> Exercise description
Repeat word for word the lines of the stored data below, from the line with "Locate an element" through the last line. Leave the pictures out of your answer.

Stored data
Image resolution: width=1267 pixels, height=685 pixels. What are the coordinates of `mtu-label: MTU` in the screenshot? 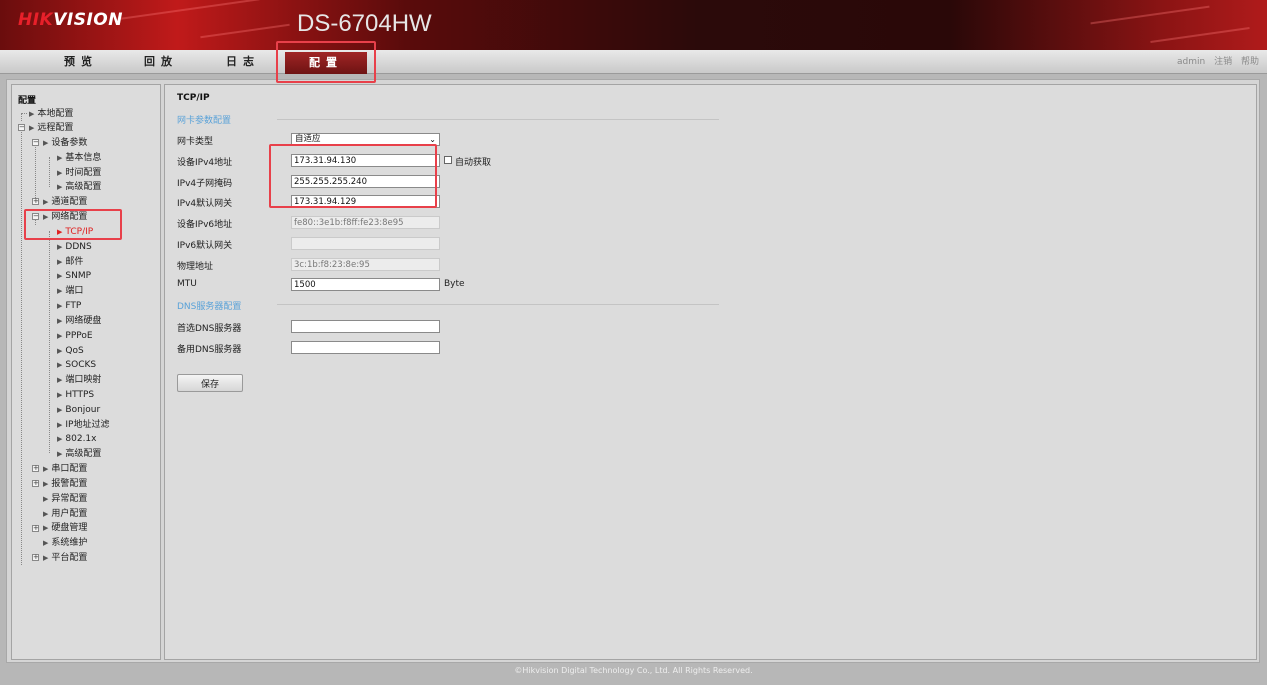 It's located at (187, 284).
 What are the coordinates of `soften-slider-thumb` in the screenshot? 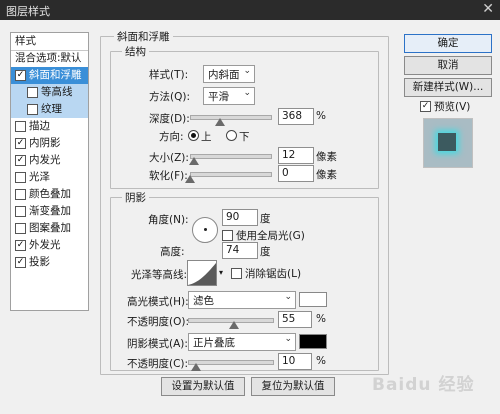 It's located at (190, 179).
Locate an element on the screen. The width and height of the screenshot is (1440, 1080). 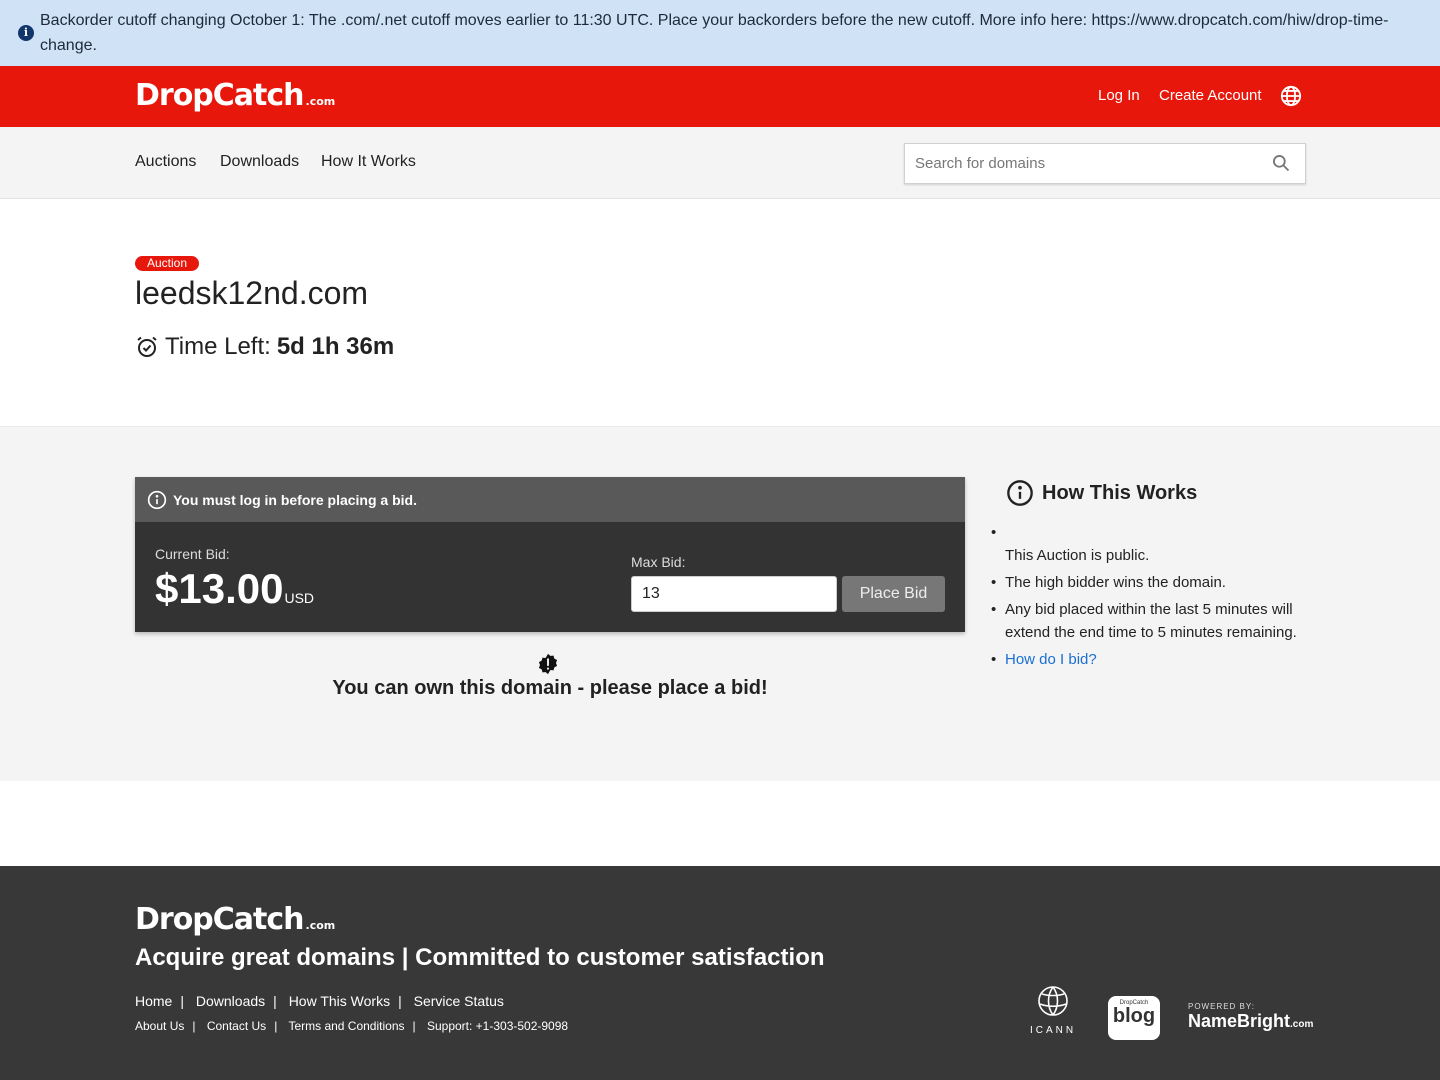
main-nav: Auctions Downloads How It Works is located at coordinates (720, 163).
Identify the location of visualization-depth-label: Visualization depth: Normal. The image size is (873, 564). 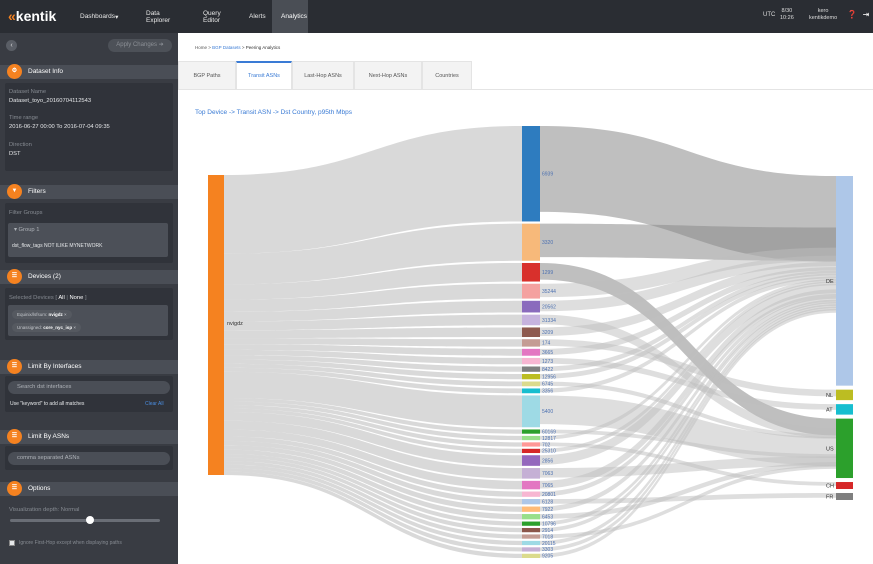
(44, 510).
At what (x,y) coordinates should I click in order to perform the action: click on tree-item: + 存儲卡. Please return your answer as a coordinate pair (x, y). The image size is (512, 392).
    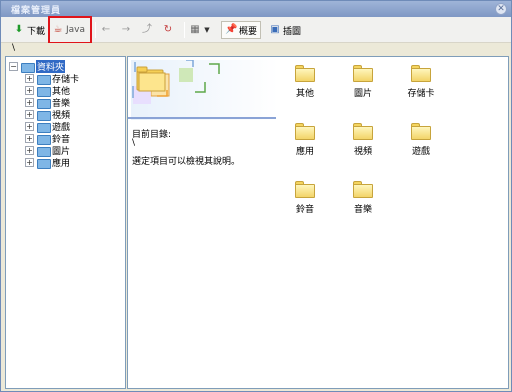
    Looking at the image, I should click on (52, 78).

> Result for this exercise
Locate an element on the screen. The width and height of the screenshot is (1440, 1080). 
main-nav: Auctions Downloads How It Works is located at coordinates (720, 163).
Identify the location of visualization-depth-label: Visualization depth: Normal. The image size is (873, 564). 
(44, 510).
At what (x,y) coordinates should I click in order to perform the action: click on tree-item: + 存儲卡. Please return your answer as a coordinate pair (x, y). The image size is (512, 392).
    Looking at the image, I should click on (52, 78).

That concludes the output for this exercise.